Endocrine Abstracts

We present the first paediatric patient treated with Asfotase Alfa (AA) or ‘Strensiq’, for perinatal Hypophosphatasia (HPP), who has turned 16 and approaches the end of her time in paediatric care. She is the child with the longest treatment duration worldwide. We reflect on the 16 years of learning she has provided for endocrinologists globally. HPP is a rare, inherited, metabolic bone disease, characterised by defective bone and teeth mineralisation. It is caused by mutations in the ALPL gene which reduce the activity of the enzyme Tissue Nonspecific Alkaline Phosphatase ‘TNSALP’. Previously perinatal HPP was a lethal condition. In 2022, NICE recommended AA, (a bone targeted enzyme replacement therapy), as a treatment option. Our patient was born at 38+5 weeks. In-utero multiple fractures were detected. Postnatally she had a low ALP (17U/l) and following a grossly abnormal skeletal survey and genetic testing, she was diagnosed with HPP. At 5 months old her length and weight were <0.4^th centile.
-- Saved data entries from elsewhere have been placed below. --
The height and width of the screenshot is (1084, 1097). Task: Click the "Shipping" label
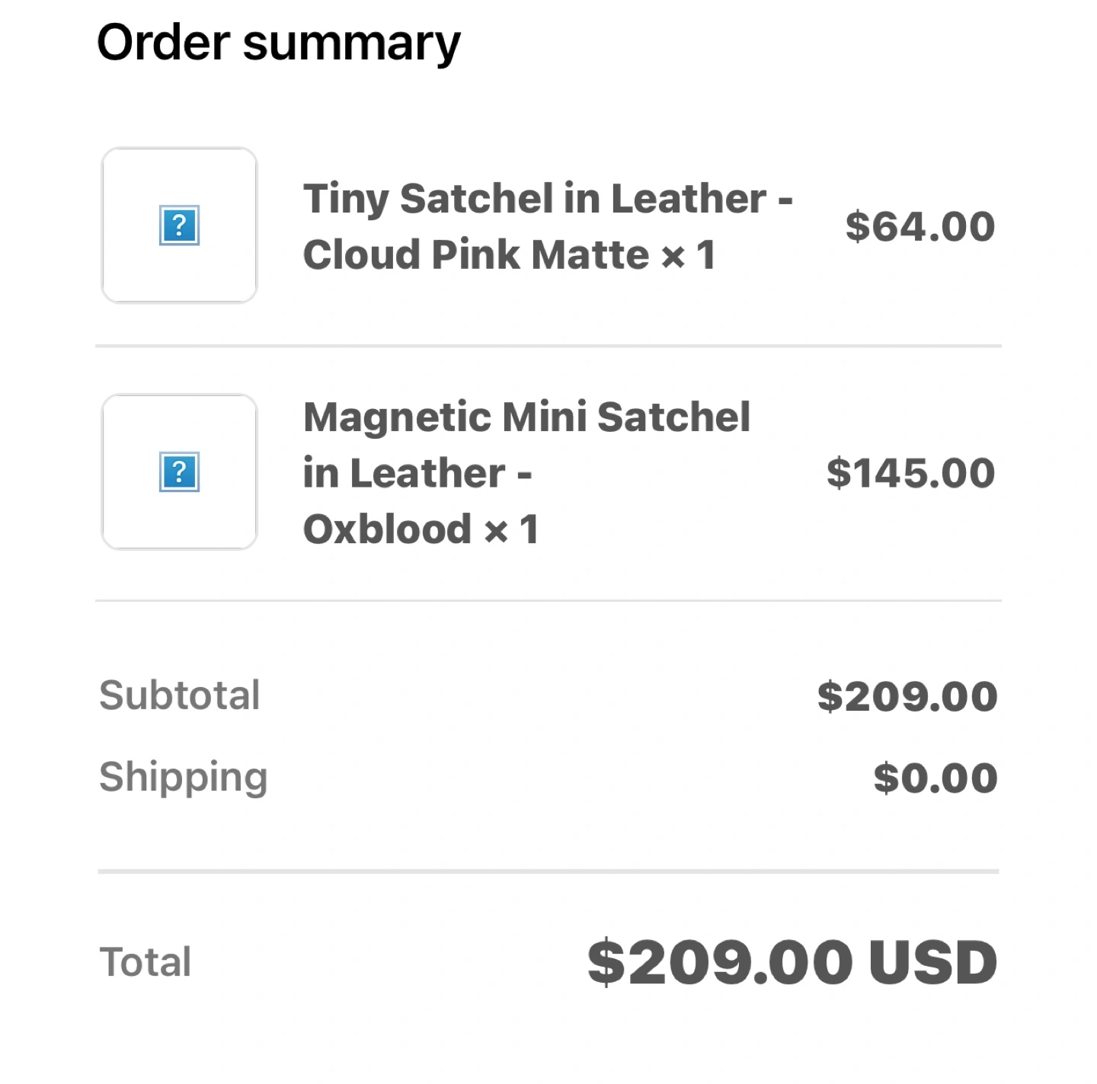(184, 778)
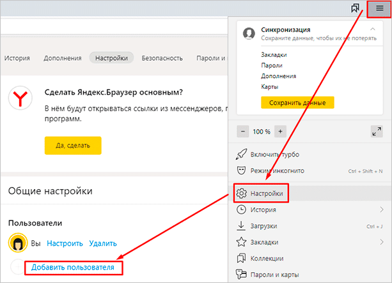Viewport: 392px width, 283px height.
Task: Click the Настроить user link
Action: 65,243

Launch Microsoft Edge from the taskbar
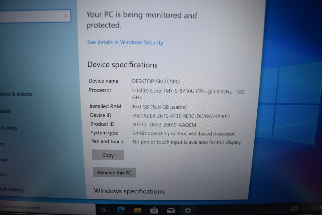(121, 210)
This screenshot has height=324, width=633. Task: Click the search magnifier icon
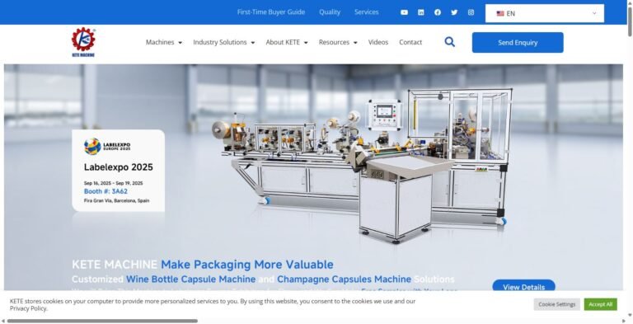[450, 42]
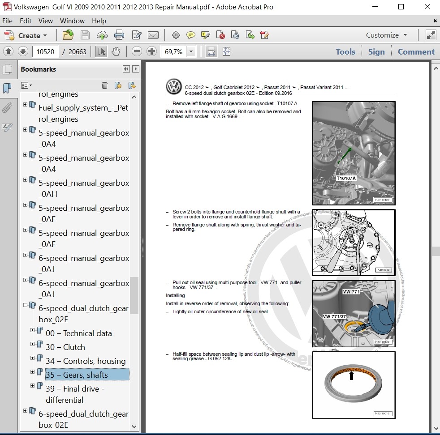Toggle the Page Thumbnails panel
The width and height of the screenshot is (440, 435).
click(7, 69)
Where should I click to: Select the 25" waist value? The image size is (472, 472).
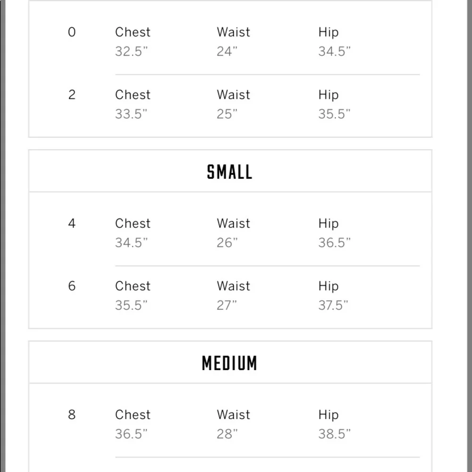[x=227, y=114]
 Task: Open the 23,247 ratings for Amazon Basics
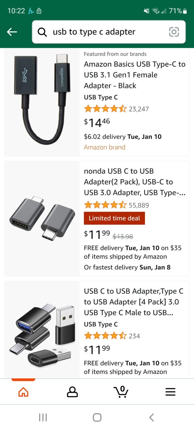(x=139, y=109)
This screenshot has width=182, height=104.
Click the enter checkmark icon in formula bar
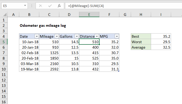point(50,5)
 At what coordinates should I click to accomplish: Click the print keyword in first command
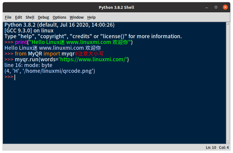[21, 42]
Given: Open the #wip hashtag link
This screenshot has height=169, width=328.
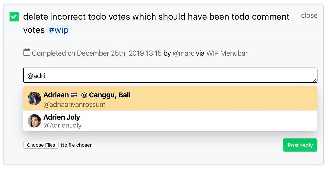Looking at the screenshot, I should (x=58, y=30).
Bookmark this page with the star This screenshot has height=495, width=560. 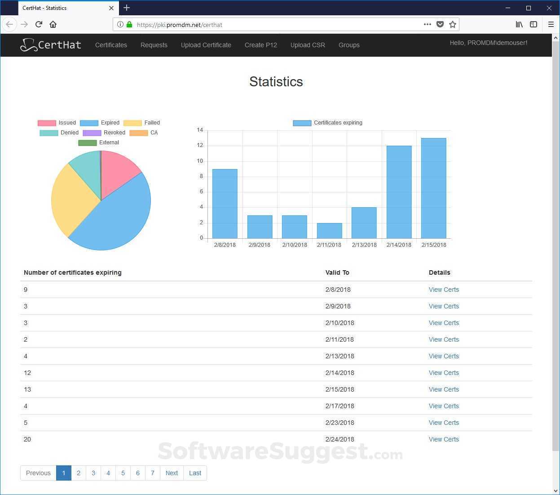(x=453, y=25)
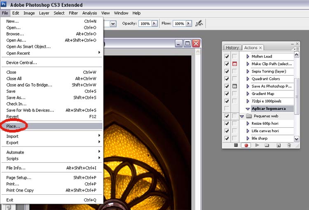Create a new action set folder icon
Image resolution: width=309 pixels, height=210 pixels.
pyautogui.click(x=267, y=145)
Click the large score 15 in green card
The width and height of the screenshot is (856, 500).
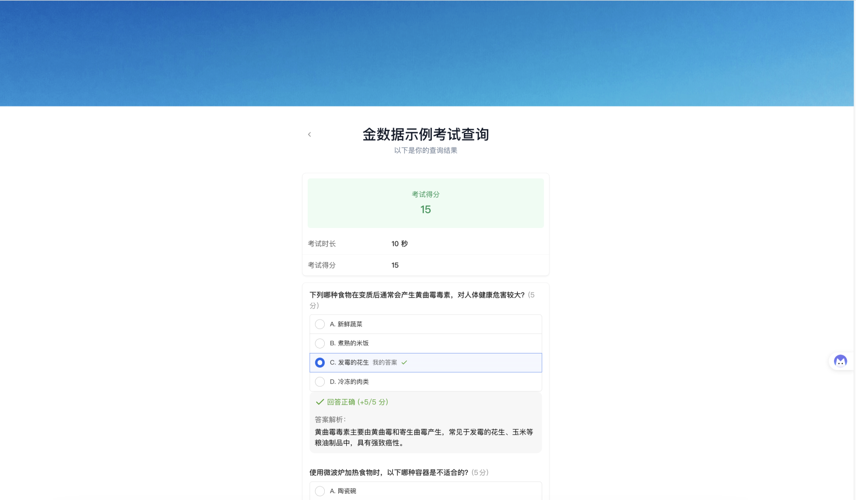425,210
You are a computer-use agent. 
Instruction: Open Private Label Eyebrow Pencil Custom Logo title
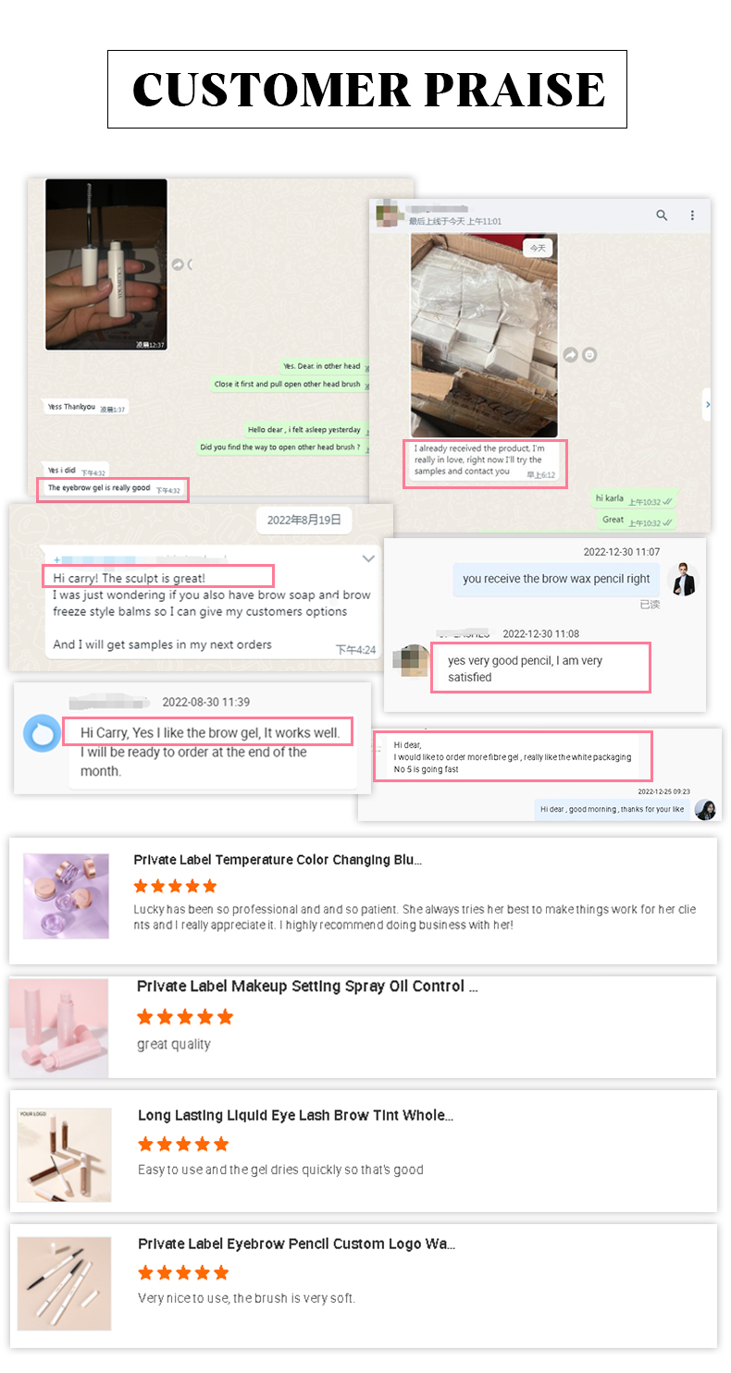[x=296, y=1244]
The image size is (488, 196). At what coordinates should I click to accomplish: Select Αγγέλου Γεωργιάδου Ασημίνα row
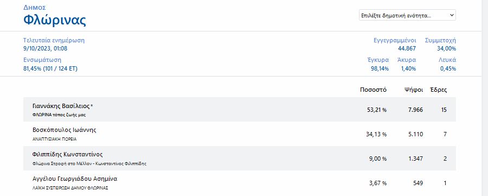[x=239, y=183]
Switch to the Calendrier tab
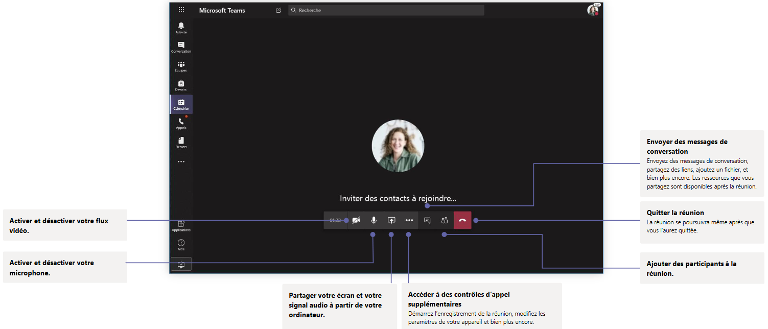768x329 pixels. point(181,104)
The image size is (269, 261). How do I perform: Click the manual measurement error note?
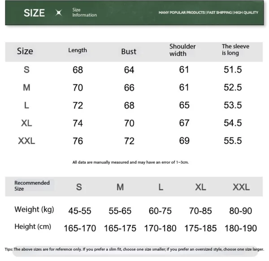[x=130, y=162]
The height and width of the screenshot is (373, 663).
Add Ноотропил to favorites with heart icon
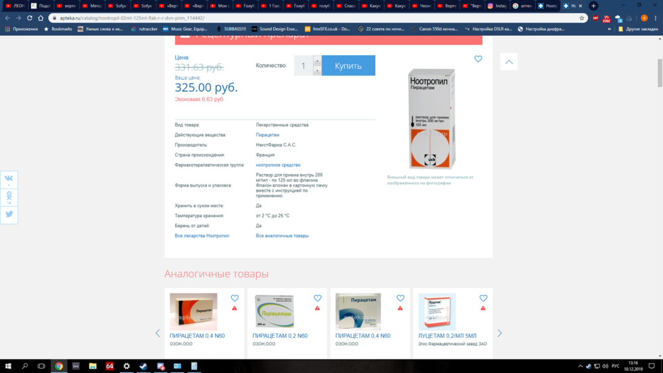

She was hypotonic, vomiting, and irritable. An updated skeletal survey demonstrated progressive deterioration of the mineralisation status of her whole skeleton with fractures of upper and lower limbs and ribs. She was admitted for symptom control and felt to be in the end stages of her disease. Following discussion with the paediatric metabolic bone team in Sheffield, she flew to Winnipeg and enrolled as patient 01-01 in the ENB 002-08 study, the first trial of Recombinant ‘TNSALP’ enzyme replacement. She started AA treatment in October 2008, initially intravenously then a 3 times weekly subcutaneous dose. She deteriorated on the initial 1 mg/kg dose but improved on 2 mg/kg. She returned home 22 weeks later and remains on AA. The course for patients surviving into adulthood with perinatal HPP is complicated, despite treatment with AA. This patient has associated morbidity - scoliosis, craniosynostosis, short stature, nephrocalcinosis and bilateral femoral bowing. She awaits further elective surgery. AA is allowing patients who would have previously died in infancy to survive into adulthood. This patient is sitting her GCSEs and plans to be a nurse. This case serves as a reminder to us of the importance of clinical research.